The sleeping giant known as downtown Buffalo Grove is showing signs of wakefulness.

On Monday night, the Buffalo Grove village board hired an engineering firm to study the Buffalo Grove Golf Course and determine the feasibility of the downtown project on what is now the village campus.

In late 2012, the village received an elaborate proposal from CRM Properties, the developer of the shopping center near the Deerfield Metra station. That proposal is currently on hold.

Under the resolution passed by the board, the village will pay Christopher B. Burke Engineering Ltd. $79,000 for professional engineering services for floodplain/floodway hydraulic modeling, wetland investigation, preliminary soils investigation and buildable area analysis.

The study timeline is approximately 120 days.

“We’ve had ongoing discussions with the developer,” Village Manager Dane Bragg said before the meeting. “Obviously there is no project at this point. So we won’t know whether we have a project, whether it be with CRM Properties or anyone else until we know what we can develop on the site.”

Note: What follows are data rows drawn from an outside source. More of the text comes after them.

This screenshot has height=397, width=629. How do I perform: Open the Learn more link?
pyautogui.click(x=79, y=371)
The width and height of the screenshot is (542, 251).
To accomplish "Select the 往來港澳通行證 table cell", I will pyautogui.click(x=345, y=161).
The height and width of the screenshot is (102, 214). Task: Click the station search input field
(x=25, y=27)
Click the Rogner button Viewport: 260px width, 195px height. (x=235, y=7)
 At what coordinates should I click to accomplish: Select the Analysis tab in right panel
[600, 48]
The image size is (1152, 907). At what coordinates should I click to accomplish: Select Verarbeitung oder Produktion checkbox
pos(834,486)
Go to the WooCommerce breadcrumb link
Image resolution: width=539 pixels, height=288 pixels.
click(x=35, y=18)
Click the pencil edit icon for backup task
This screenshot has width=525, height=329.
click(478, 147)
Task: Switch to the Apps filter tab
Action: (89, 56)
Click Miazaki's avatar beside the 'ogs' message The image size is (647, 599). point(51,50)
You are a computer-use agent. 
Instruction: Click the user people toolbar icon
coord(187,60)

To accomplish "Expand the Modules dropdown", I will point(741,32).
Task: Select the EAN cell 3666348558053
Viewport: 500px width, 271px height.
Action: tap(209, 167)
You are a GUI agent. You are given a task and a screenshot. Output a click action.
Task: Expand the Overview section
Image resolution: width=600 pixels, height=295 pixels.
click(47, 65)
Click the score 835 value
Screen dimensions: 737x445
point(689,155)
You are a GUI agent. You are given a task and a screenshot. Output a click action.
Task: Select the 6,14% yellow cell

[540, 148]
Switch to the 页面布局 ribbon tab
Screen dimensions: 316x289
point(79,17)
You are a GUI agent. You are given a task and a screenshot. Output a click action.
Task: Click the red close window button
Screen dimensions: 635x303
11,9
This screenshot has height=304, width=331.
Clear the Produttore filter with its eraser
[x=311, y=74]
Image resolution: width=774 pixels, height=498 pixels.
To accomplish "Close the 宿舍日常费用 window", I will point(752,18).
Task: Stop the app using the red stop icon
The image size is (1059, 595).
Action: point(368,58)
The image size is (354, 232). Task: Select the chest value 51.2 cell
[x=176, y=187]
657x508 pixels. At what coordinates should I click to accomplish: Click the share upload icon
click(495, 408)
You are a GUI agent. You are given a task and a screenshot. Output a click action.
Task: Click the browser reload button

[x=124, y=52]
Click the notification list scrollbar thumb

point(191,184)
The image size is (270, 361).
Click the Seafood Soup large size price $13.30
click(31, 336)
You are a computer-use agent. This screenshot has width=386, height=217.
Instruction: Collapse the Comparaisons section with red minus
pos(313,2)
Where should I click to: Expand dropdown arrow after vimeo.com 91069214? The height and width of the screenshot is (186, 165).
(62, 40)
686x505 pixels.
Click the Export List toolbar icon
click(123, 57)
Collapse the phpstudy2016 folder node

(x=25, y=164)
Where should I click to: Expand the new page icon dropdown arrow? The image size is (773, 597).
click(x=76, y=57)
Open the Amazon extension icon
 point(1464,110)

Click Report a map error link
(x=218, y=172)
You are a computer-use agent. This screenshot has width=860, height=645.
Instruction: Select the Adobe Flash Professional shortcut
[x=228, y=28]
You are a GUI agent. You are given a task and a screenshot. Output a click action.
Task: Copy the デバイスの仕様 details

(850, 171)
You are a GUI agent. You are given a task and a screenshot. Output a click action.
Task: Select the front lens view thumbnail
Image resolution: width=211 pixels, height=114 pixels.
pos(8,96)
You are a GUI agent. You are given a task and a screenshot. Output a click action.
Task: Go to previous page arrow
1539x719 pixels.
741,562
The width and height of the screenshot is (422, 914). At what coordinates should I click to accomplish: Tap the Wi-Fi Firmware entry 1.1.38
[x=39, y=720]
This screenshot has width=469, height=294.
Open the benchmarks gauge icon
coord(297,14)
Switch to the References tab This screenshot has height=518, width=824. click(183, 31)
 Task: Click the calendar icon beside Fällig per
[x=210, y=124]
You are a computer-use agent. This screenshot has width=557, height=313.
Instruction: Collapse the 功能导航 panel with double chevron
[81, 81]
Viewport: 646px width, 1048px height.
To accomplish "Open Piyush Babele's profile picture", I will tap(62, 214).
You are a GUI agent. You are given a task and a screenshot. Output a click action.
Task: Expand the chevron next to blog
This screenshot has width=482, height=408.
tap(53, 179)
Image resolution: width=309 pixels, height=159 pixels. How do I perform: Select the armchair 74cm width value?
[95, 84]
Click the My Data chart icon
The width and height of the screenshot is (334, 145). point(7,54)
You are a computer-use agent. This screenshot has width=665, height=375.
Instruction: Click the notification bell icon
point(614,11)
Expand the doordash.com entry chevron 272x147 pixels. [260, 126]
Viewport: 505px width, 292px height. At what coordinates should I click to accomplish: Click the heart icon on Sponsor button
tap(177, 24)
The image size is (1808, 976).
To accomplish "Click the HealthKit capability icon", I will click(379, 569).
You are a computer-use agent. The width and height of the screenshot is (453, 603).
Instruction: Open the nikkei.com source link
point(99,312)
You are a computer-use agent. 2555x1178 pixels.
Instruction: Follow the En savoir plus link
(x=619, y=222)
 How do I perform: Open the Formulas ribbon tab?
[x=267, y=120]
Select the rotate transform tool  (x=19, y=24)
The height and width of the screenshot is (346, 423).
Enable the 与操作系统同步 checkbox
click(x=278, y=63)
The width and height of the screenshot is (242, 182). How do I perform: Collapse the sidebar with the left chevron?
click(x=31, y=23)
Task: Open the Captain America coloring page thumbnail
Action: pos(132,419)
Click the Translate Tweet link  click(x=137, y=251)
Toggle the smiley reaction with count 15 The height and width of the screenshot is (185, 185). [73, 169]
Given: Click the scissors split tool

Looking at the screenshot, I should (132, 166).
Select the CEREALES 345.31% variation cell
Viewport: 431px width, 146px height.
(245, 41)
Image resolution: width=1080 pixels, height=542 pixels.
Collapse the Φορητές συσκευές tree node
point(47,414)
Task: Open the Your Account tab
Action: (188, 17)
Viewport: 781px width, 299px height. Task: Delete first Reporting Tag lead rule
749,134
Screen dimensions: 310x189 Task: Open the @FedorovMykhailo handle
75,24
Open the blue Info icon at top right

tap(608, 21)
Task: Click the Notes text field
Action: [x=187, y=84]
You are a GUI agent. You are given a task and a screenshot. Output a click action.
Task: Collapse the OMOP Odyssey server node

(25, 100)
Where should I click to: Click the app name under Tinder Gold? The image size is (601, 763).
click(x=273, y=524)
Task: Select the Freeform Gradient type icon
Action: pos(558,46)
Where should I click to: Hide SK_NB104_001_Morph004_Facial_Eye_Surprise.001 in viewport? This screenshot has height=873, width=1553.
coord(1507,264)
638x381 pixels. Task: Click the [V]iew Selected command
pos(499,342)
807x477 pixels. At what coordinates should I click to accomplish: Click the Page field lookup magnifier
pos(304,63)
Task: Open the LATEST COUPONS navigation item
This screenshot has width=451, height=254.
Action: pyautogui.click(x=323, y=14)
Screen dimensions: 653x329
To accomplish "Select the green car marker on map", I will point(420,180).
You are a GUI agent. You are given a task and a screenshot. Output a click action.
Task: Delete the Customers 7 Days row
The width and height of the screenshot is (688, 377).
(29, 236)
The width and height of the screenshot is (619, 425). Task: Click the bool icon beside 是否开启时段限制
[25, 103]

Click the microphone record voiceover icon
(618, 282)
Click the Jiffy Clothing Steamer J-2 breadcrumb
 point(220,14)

The only board member to vote against the agreement was Trustee Beverly Sussman, who said, “I’m not willing to spend $79,000 of the village’s money to fund these professional engineering services.”

She mentioned that the village budget is tight and added that CRM should be paying for those services.

But Village President Jeffrey Braiman was concerned that by making developer Chuck Malk of CRM pay for the study, the village would be under obligation to him and his proposal.

Trustee Jeffrey Berman said he would like to see the costs ultimately picked up by a developer but added, “If we partner up with Mr. Malk, and he pays for the study, number one, the very same people who are out there, saying, ‘Don’t pay for the study’ will be up there saying, ‘Ah ha. You’re in bed with Mr. Malk. It’s a done deal. You’re in cahoots. Therefore, everything is preordained.’”

But “by paying for the study ourselves, we keep his fingerprints off the study and we have a better chance of ensuring objectivity.”

Members from the public who oppose the project spoke. Resident Leon Gopon raised concerns about soil borings being conducted on the golf course because of the possible existence of hazardous chemicals.

He also questioned the transparency of the process, noting that he had asked if anything was happening with the project in August and was told he would be informed if there was something to know.

“Having conversations with an engineering firm to set up a study on the golf course was something I would have liked to have known,” he said.

Resident Bill Neilson, noting past failures with economic development such as the Rohrman property and the “ghost Town Center,” said Buffalo Grove is not the place for such a development.

“This isn’t Randhurst. This isn’t Woodfield,” he said. “This is Buffalo Grove, and it has always been a bedroom community.”